The Smominru botnet which is a well-known weapon used by criminal organizations has been revealed to conduct a massive campaign with the aim of infecting the victims with cryptocurrency miners.
The payload files which carry the infections are JPEG images of Taylor Swift. The alternative names under which the botnet is known includes MyKings and DarkCloud.
Taylor Swift Images Can Get You Infected With a Miner: Attack Coordinated By Smominru Botnet
The Smominru botnet is a well-known threat which has been known active since 2016 and used in various targeted attacks. In most of the cases it has been used to deliver miners and Trojans against set targets. In some of the latest versions the hackers have added a bootkit function which will disable the running security software and services and hide itself from discovery. Botnets like this one are being distributed using a variety of tactics, however the most popular ones are the following:
- Brute Forcing Login Attempts — The infections will be automated by the use of hacking toolkits that will identify running services on the target and attempt dictionary attacks and brute force logins.
- Vulnerability Exploits — The toolkits can look for weaknesses in the services and use popular exploits in order to take over control of the devices.
The reports indicate that the new version of the Smominru Botnet has been launched to spread JPEG images of Taylor Swift. These files are posted in a JPG photo format to a public repository. When they are accessed by the victims a script will launch executable code that will start an infection. The botnet infection will also be set as a persistent threat meaning that the configuration files and settings will be changed to automatically start as soon as as the hosts are started.
The main engine will deliver dangerous cryptocurrency miners which are small-sized scripts that will download complex tasks that will “mine” the Monero cryptocurrency — processing transactions on the decentralized network. So far the botnet has recruited 45,000 hosts and will mine $300 per day. According to the reports the main targets of the botnet are located in Asia. The top countries are: China, Russia, Taiwan, India, USA and Japan. The hacking group behind the latest attack campaigns is thought to be experienced as the updated versions are a significant improvement over the previous iterations.
Apart from the Miners there are other infections which are delivered by the botnet:
- PCShare Trojan — This Trojan will automatically start every time the computer is powered and start the typical Trojan engine which will allow the hackers to take over control of the victim hosts.
- DNSChanger Trojan — This Trojan module will exhibit an advanced system change action — the host’s DNS settings will be changed to a Chinese-based server.

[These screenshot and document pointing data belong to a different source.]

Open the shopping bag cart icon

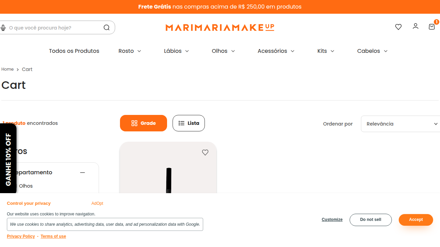click(432, 26)
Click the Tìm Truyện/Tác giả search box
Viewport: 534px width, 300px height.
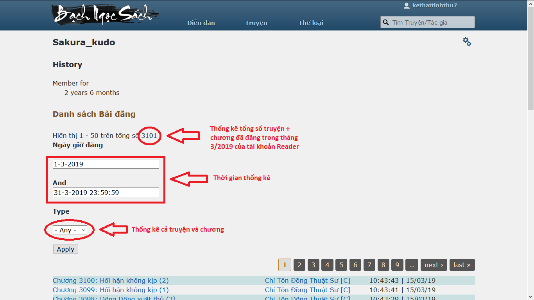[432, 22]
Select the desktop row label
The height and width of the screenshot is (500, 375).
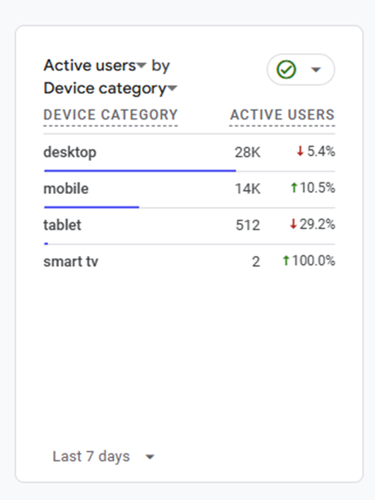[69, 152]
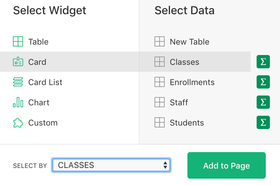Click the Add to Page button
280x185 pixels.
coord(226,165)
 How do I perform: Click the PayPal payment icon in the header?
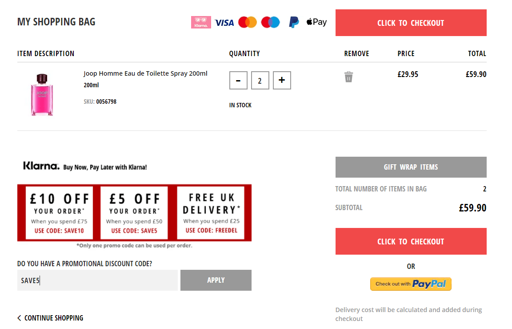(293, 22)
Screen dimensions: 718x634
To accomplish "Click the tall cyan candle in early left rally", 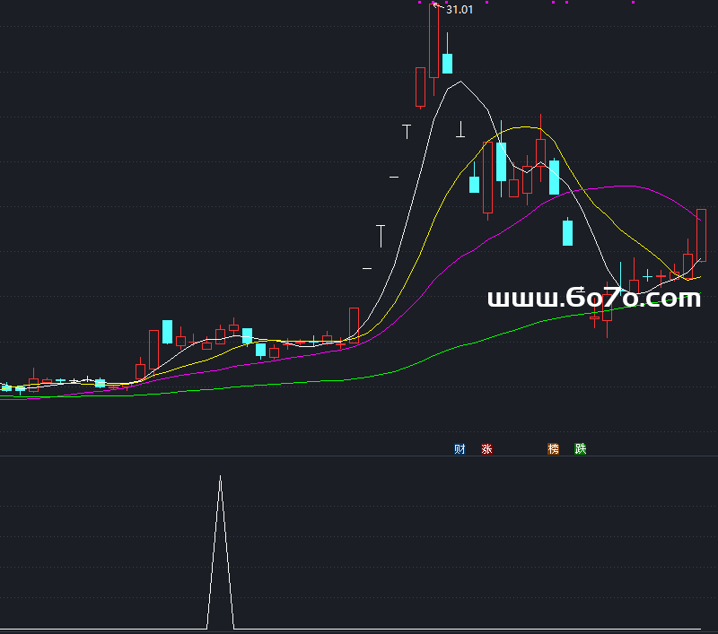I will (167, 331).
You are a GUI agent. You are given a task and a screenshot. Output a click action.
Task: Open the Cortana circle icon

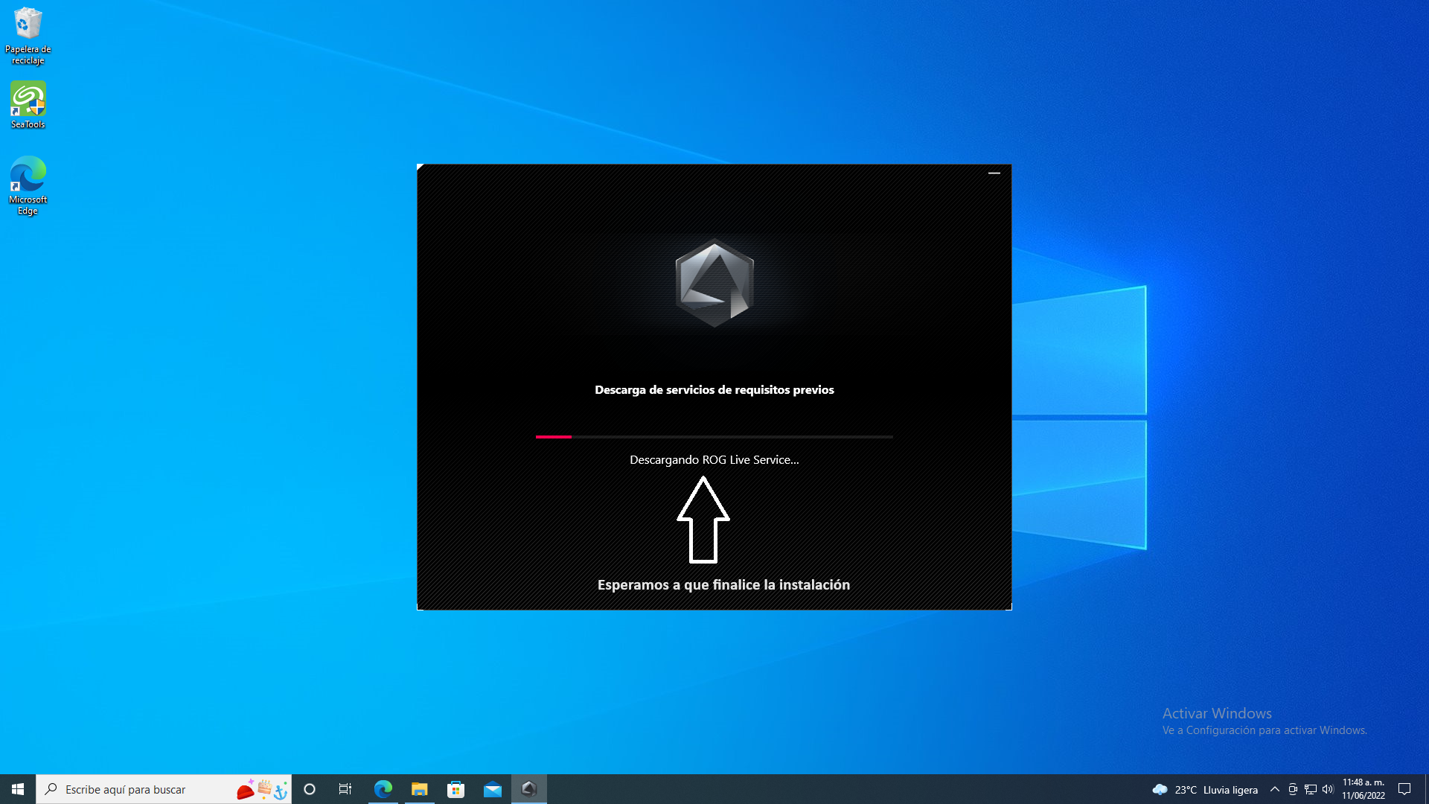click(310, 789)
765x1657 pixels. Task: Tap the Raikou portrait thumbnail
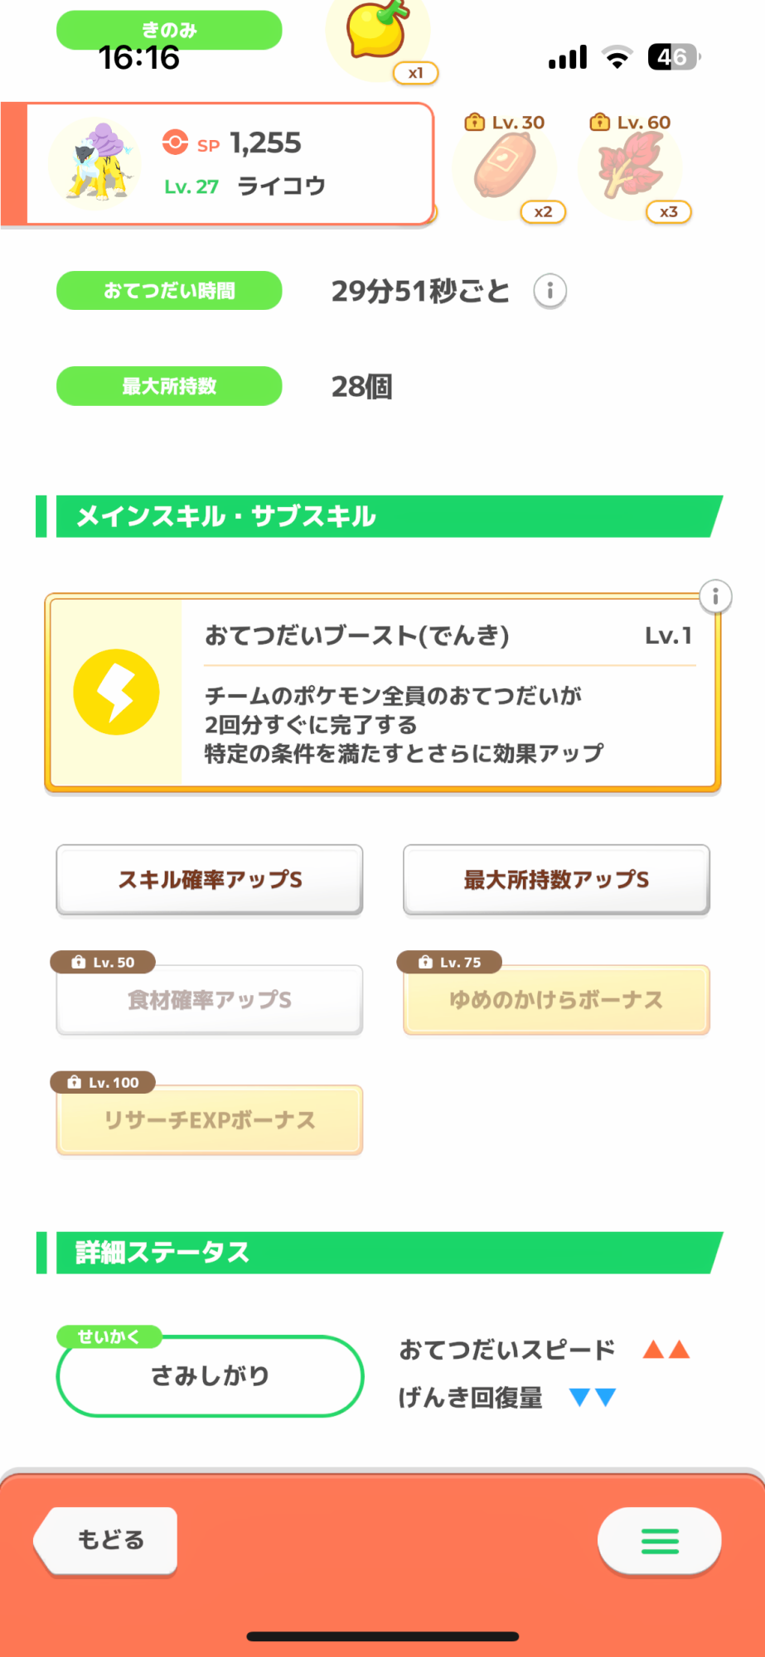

It is not operated by a hacking group at the moment and the reason for this is not known. Other modules include a SQL brute force component, mass port scan and a network discovery mode.
- Dloadr Malware — These are dangerous Nullsoft Installer archives that are used to deliver various types of virus threats.
- Forshare Trojan — This is a fairy common Trojan which contains Chinese text in its meta data.
- Coin Stealer Trojan — Some of the less common threats include such malware. They perform multiple checks that will look for any installed cryptocurrency software and web services. The engine will manipulate the fields and harvest the account data in order to hijack their assets.
Given the act that the ongoing attacks are successful and continue to be spread we anticipate that future updates of the botnet and new attack campaigns will continue to be produced.